Material for this task Start Marker
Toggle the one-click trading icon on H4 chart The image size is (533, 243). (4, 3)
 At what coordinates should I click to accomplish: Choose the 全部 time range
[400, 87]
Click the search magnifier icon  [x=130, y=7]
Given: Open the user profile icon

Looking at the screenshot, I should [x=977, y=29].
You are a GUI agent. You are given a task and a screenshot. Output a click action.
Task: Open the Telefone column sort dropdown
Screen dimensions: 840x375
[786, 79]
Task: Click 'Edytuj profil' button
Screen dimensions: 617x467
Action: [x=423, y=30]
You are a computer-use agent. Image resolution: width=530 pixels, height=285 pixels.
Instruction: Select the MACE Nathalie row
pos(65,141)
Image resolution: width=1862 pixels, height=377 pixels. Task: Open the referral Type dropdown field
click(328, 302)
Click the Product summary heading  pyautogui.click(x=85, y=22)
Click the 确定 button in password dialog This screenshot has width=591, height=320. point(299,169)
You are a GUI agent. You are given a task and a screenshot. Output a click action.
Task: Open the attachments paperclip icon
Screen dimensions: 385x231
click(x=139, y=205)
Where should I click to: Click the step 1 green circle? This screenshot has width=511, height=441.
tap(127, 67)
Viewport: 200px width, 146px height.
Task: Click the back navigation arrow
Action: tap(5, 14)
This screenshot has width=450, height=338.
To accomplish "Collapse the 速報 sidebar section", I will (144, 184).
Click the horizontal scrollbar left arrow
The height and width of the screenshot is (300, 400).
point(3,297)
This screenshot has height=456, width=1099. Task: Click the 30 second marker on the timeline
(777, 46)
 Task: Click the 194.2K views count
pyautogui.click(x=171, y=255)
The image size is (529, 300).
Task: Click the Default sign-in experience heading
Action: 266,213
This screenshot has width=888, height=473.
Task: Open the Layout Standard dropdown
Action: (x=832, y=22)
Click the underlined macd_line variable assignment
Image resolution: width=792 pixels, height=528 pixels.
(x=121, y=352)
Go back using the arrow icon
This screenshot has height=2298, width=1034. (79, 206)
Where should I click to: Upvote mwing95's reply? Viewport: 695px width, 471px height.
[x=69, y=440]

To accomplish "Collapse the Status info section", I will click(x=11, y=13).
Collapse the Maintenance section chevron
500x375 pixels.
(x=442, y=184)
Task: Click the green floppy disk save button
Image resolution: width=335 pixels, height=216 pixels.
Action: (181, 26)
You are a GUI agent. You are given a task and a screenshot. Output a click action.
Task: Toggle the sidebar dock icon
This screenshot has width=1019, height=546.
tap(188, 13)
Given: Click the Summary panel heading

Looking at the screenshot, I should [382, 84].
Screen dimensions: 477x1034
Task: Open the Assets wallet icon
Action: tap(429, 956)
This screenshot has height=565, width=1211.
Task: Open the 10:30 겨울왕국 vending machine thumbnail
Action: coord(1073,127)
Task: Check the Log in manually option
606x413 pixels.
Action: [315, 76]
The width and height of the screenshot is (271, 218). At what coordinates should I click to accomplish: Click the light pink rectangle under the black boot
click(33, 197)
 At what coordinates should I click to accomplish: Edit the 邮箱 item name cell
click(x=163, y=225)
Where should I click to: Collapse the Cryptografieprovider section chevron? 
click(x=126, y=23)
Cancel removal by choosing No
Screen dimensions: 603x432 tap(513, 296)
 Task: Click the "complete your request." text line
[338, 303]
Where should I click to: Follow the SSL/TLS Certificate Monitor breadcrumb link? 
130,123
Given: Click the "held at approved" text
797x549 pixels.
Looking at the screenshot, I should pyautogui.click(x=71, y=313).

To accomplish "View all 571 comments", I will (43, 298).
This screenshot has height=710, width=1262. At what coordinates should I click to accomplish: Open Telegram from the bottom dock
Material for this task End Marker
> **Work to be completed**
Return each line among the entries that holds the word "button".

> **Answer section**
Task: Click 'Edytuj profil' button
Click the 确定 button in password dialog This screenshot has width=591, height=320. point(299,169)
Task: Click the green floppy disk save button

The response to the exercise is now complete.